Many racial justice advocates don’t see it that way. They see racism as its own systemic problem that has to be addressed on its own terms. They feel that it’s important to acknowledge the effects of economic inequality on people of color, but that racial inequality isn’t merely a symptom of economic inequality. And, most importantly, they feel that “pivoting” to economic issues can be a way for white progressives to present their agenda as the progressive agenda and shove black progressives, and the issues that matter most to them, to the sidelines. […]

It’s worth noting that #BlackLivesMatter organizers haven’t been primarily focused on the presidential primary, even as other progressives have turned in that direction. To them, this is about the progressive movement. Bernie Sanders — and, more importantly, the pressure they feel to embrace Bernie Sanders as a progressive champion — is just the latest illustration that some white progressives aren’t listening to black progressives when deciding what the “progressive agenda” really is, and who its champions are.

The author concludes with a quote from Roderick Morrow, the comedian from Charlotte, North Carolina who started the #BernieSoBlack hashtag.

This is a demand on white progressives that goes far beyond Bernie: that they treat racial inequality with the same seriousness that they treat economic inequality. That’s not a demand that Bernie Sanders, himself, could fulfill even if he tried. It’s a demand on his supporters. And as Morrow points out, it’s up against “hundreds of years of history” of people ignoring “a lot of voices, if they don’t like what folks are saying. There will always be a struggle, even in progressive spaces. How can you support each other without turning on each other?

There is no reason for our coalition to have a rift because the end goal for everyone in the progressive movement is the same: to promote policies that make peoples lives better and to elect politicians who will do their best to advance those policies.

Listen to the expert on building coalitions, Dr. William Barber II:

The Transformative Fusion Coalition:

The HKonJ, which stands for Historic Thousands on Jones Street (where the state capital’s legislative buildings are located), [laid] the groundwork for Moral Mondays and the Forward Together movement. In December 2006, sixteen organizations—representing clergy, labor, women’s rights, LGBTQ rights and racial justice—came together to form what the Rev. William Barber II, the head of the state NAACP and the movement’s most visible leader, called a “transformative fusion coalition.” Transformative fusion means that each organization came to the coalition with a deep commitment not just to advance their own political priorities, Barber explains, but to advance the various causes of the other coalition members as well. Together, the coalition members would review state policy from an anti-racist and anti-poverty perspective and come up with a fourteen-point agenda, as well as an action plan for achieving those goals.
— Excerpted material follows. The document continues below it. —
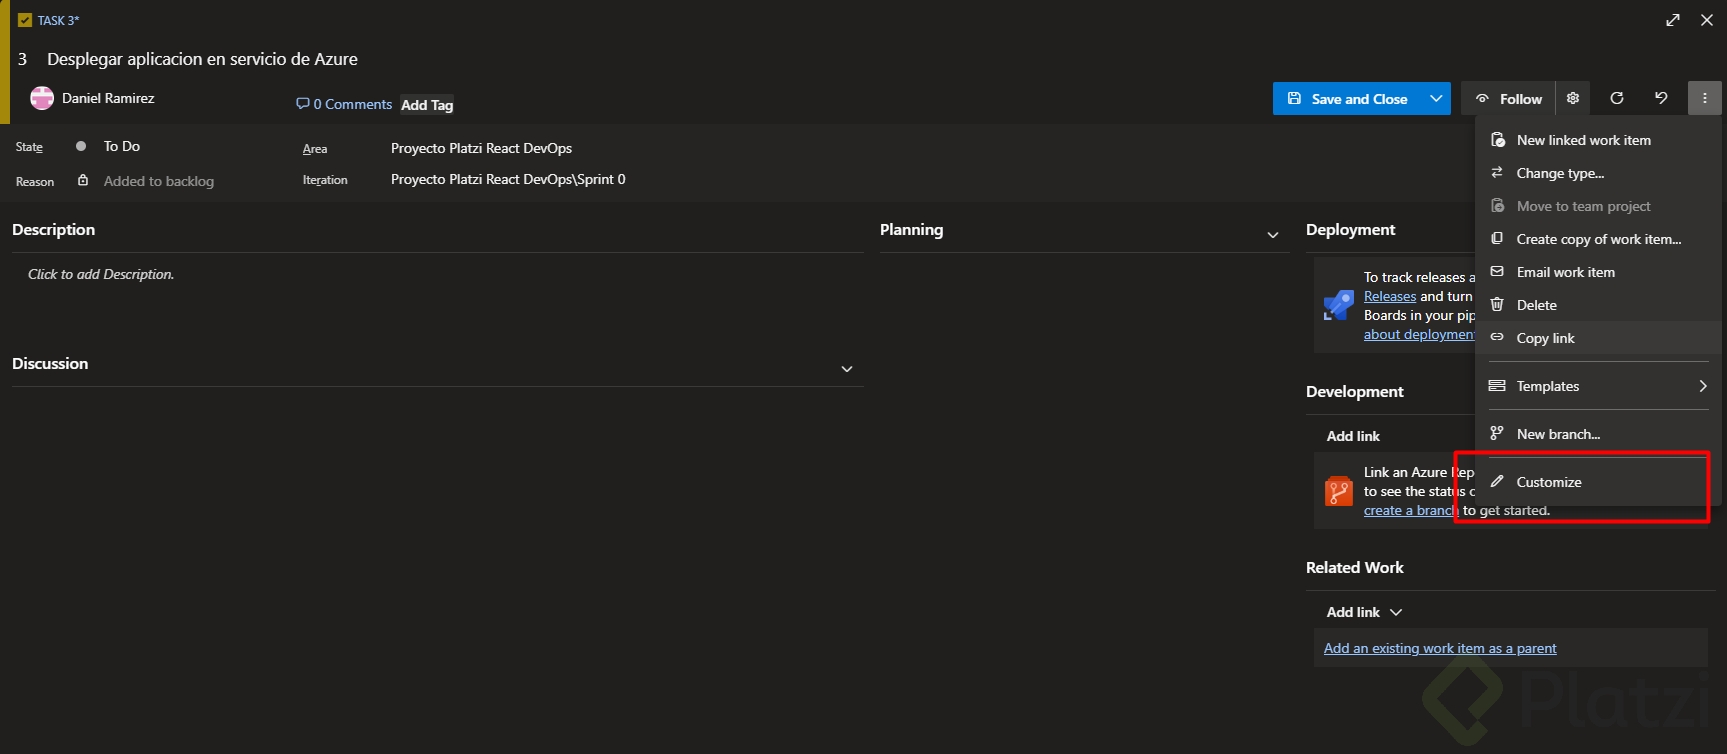Screen dimensions: 1727x754
Task: Click the settings gear icon beside Follow
Action: pyautogui.click(x=1573, y=98)
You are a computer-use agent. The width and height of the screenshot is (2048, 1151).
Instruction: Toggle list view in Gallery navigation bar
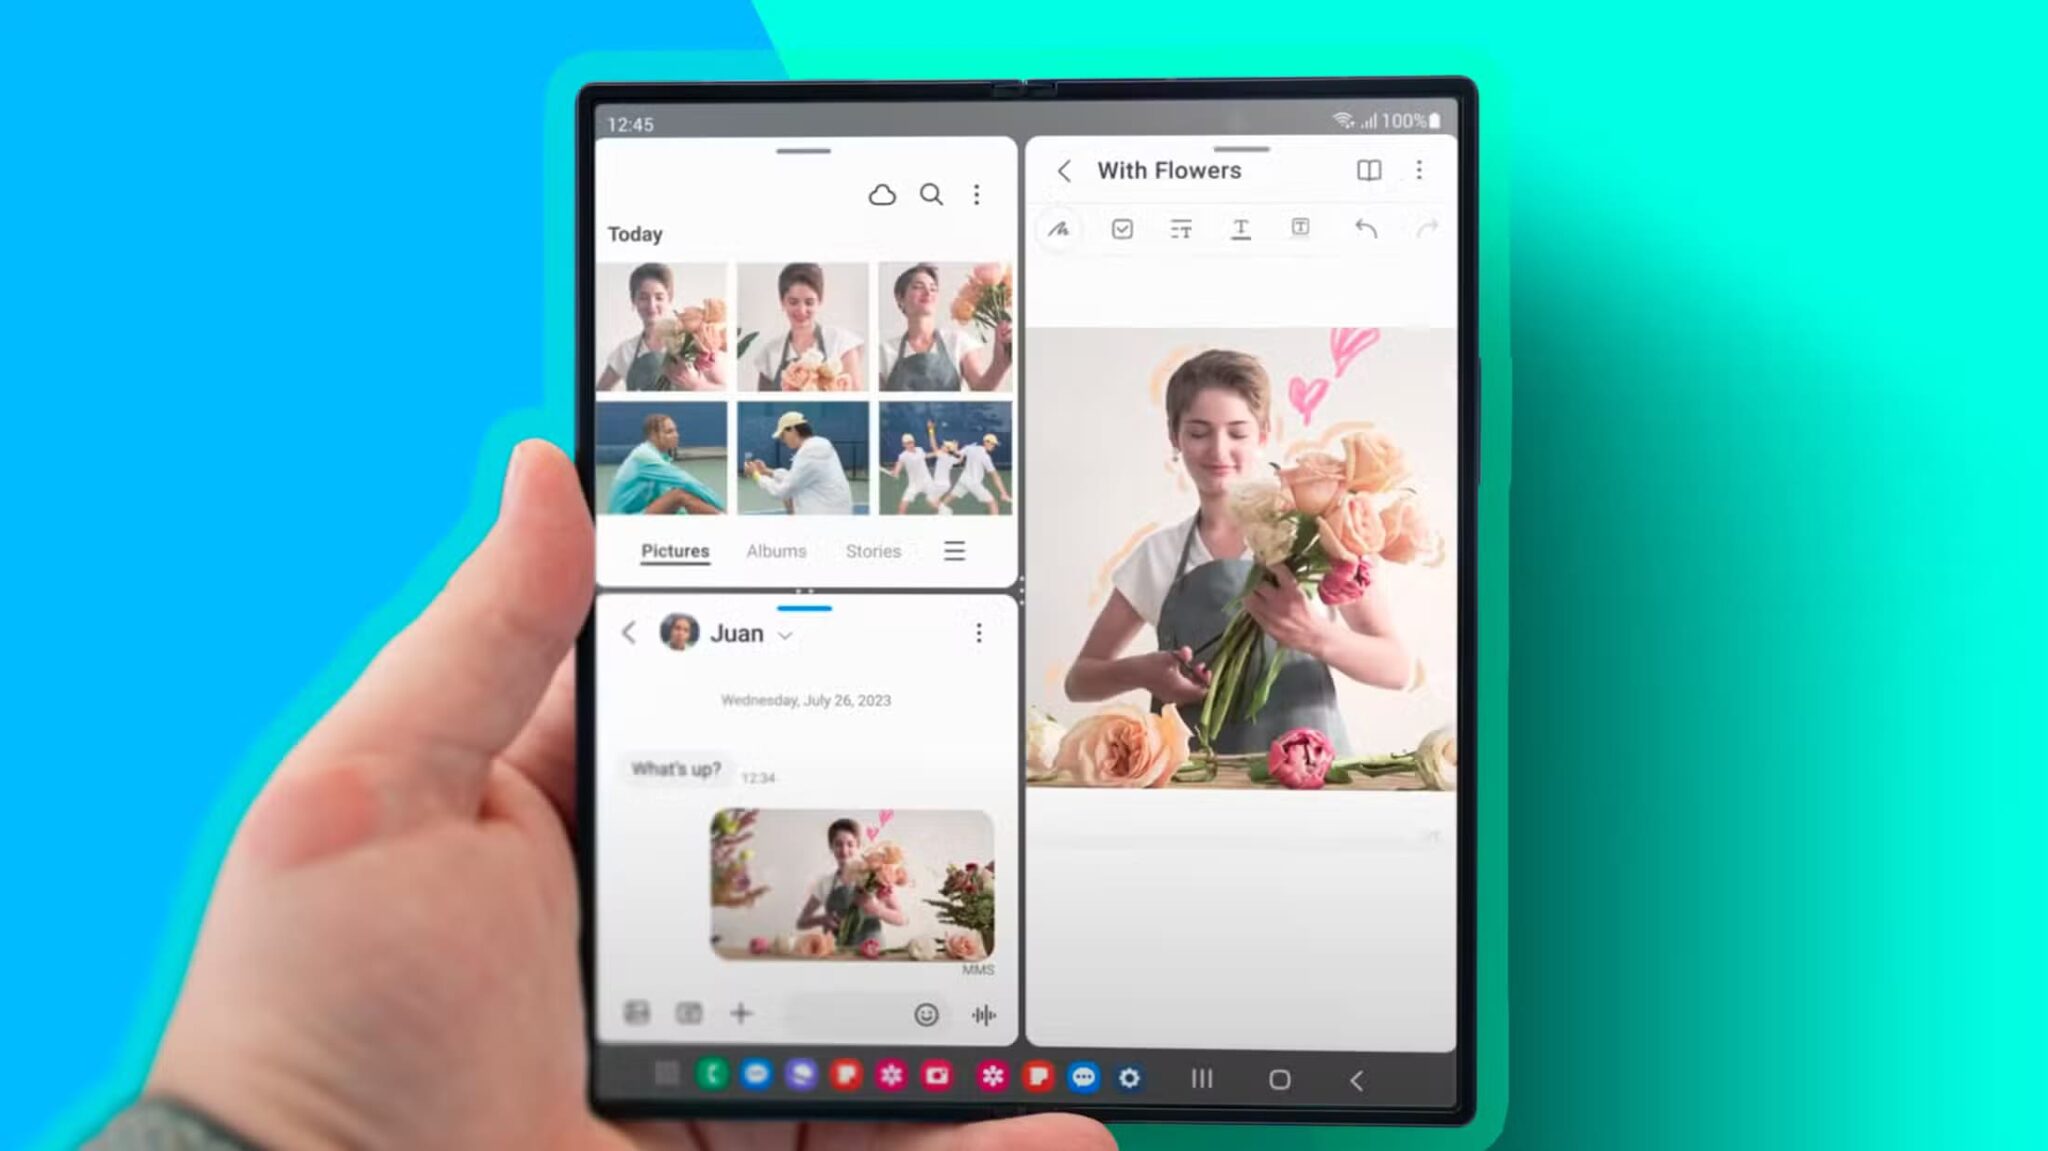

Asked how the organizations make decisions and set priorities collaboratively, Barber replies that the key is sharing a broader vision for the state’s future. “It’s about fundamental change, not incremental change,” he tells me. “Victory on one issue does not mean you leave the coalition.”

William Barber II:

Transformative fusion: The coalition has welded together a broad array of groups committed to a far-reaching set of principles rather than a safe, tepid lowest-common-denominator program. “We are committed to voter rights, worker rights, public education, women’s rights (meaning abortion rights in particular), and health care.”

Essentially, the Forward Together partners adopted the core elements of each other’s programs and fully committed their organizations to them, realizing that no group could make progress without all advancing together.

Once more with emphasis: no group can make progress without all advancing together.